Thanks to everyone for their suggestions. Based on some constraints,
your advice, some googling, I arrived at this set-up, but I am not sure
how secure it is.
1. The web creation software (iWeb on a Mac) only supports ftp and sftp
to upload a site.
2. iWeb does not support the use of "versions" for the web pages. By
that I mean iWeb is strictly one way - create a site and publish it. It
cannot import an iWeb site, it has to start at the beginning.
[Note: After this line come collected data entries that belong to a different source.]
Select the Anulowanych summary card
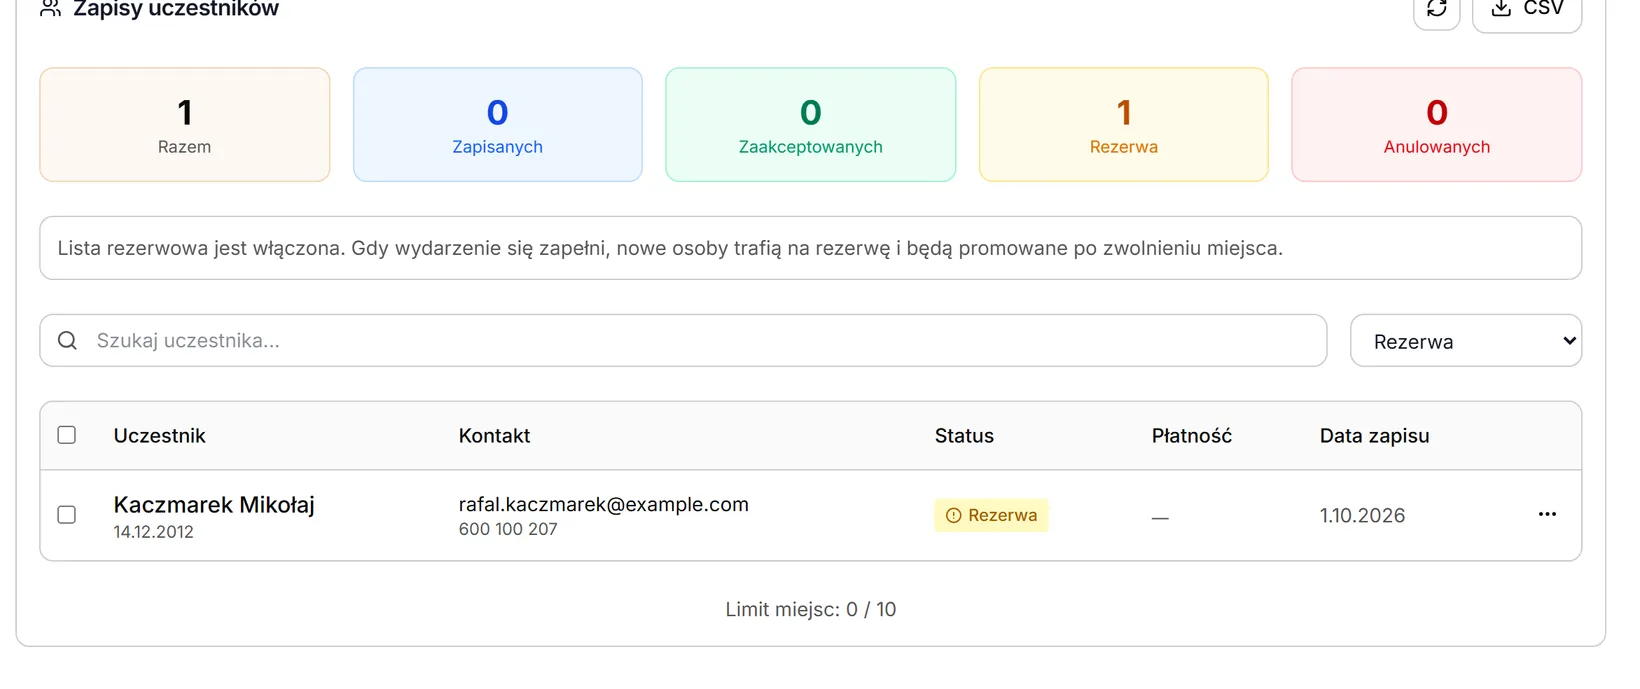This screenshot has width=1640, height=689. click(x=1437, y=125)
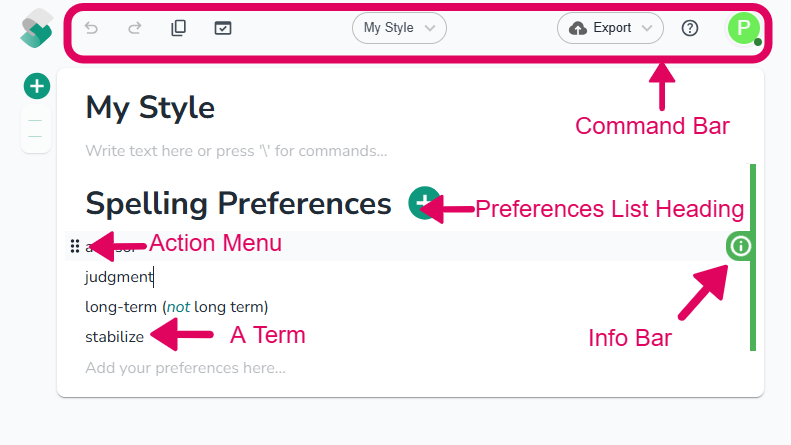Click plus button beside Spelling Preferences heading
The image size is (791, 445).
423,203
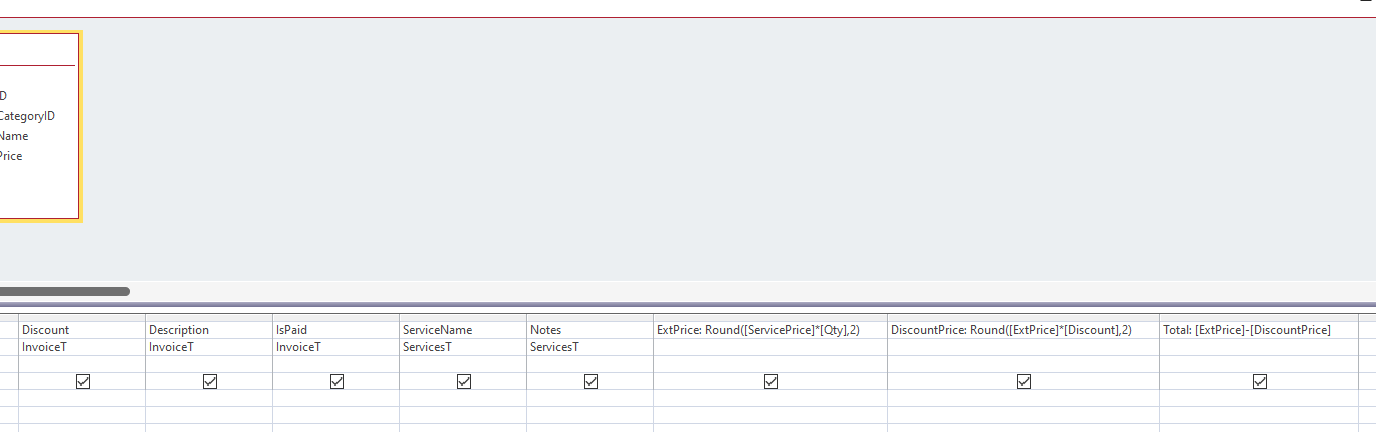Open InvoiceT table cell under IsPaid
This screenshot has width=1376, height=432.
point(335,347)
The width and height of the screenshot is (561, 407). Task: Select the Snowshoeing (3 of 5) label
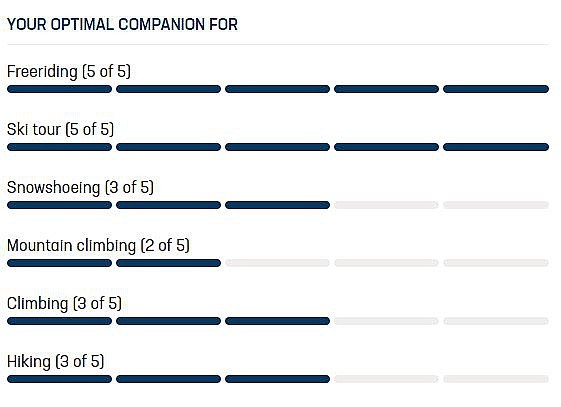[81, 187]
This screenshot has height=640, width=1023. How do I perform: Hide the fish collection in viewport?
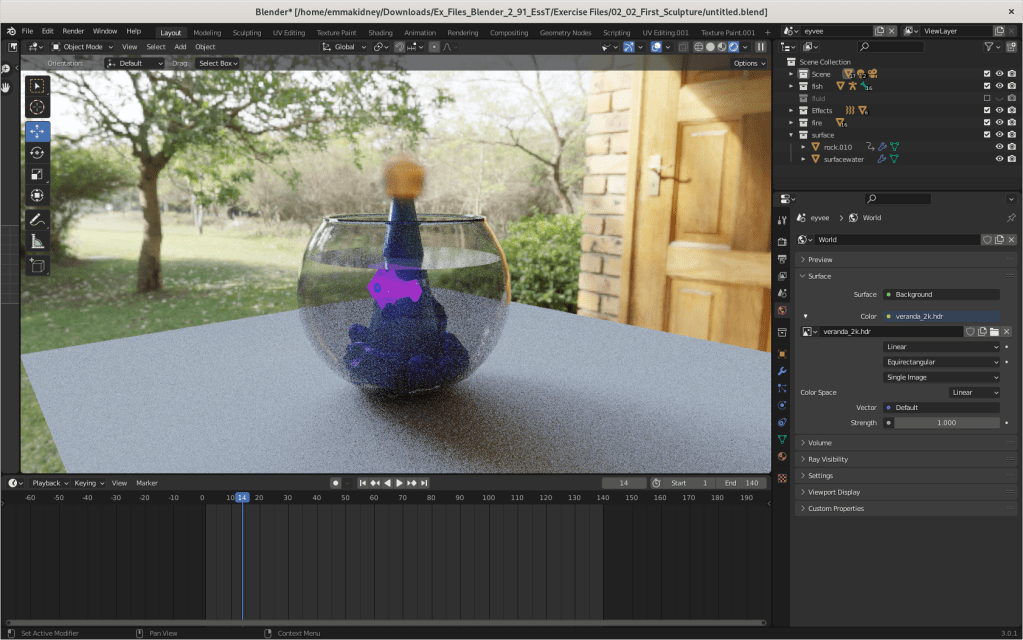(1000, 86)
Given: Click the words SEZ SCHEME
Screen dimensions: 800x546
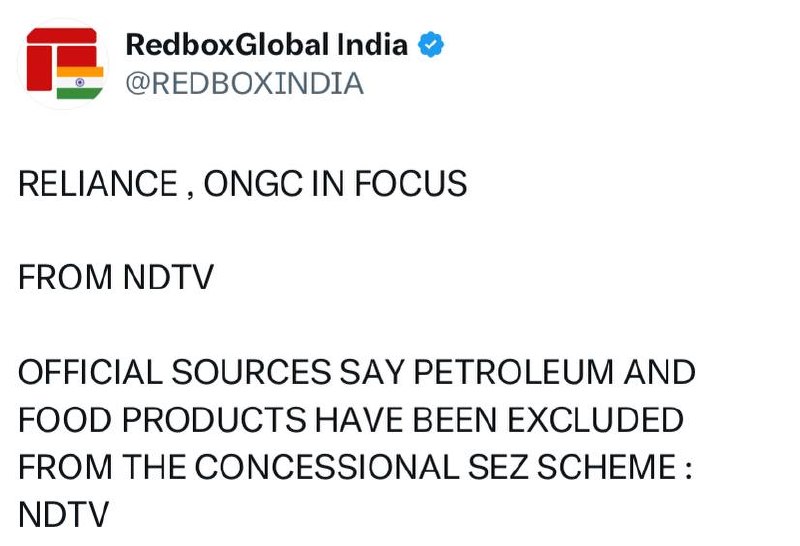Looking at the screenshot, I should [587, 467].
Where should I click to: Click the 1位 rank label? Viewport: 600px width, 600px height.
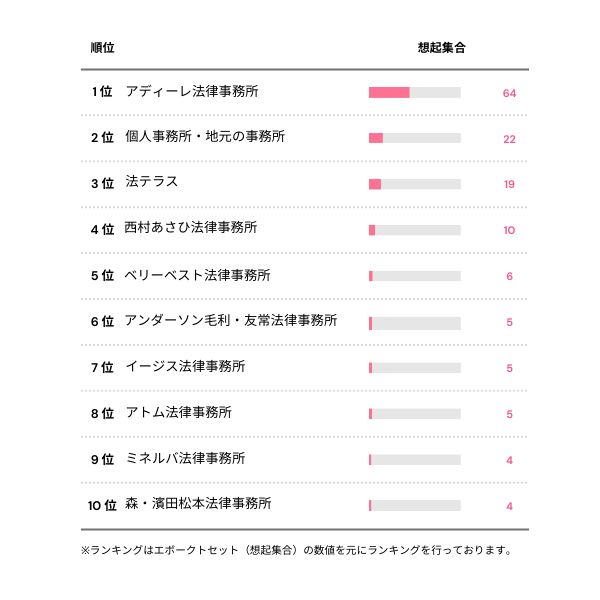tap(102, 92)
One can
create a site and publish it, then edit the site, and publish again, but
it cannot import or use a previous version of the site as a starting
point. (I mention this because Eric suggested using git, which sounded
like a great idea, but alas
I have this setup, but I could use some advice on how to make it more
secure....
1. User account fred
2. fred's home is /var/www/domain/fred
3. /var/www/domain/fred has owner:group fred:fred
4. Document root is /var/www/domain/fred
Thanks,
Mark
On Wed, Dec 28, 2011 at 10:26 AM, Eric Shubert <
ejs@shubes.net
<mailto:
ejs@shubes.net>> wrote:
On 12/27/2011 10:46 PM, Mark Phillips wrote:
I need to give a user access to my web server via sftp to upload web
site changes. What is the best way to do this? I have several other
sites on the same server, so I want to prevent them or anyone
else who
gains access to their account from being able to make changes to
those
sites or other parts of the server.
Thanks,
Mark
I use vsftp, which can be configured to allow users access only to
their web site's tree. sftp might be able to do the same.
Then, create their user such that their home directory is their web
site's directory, and they cannot log in to the system (only vsftp)
with an /etc/passwd entry like this: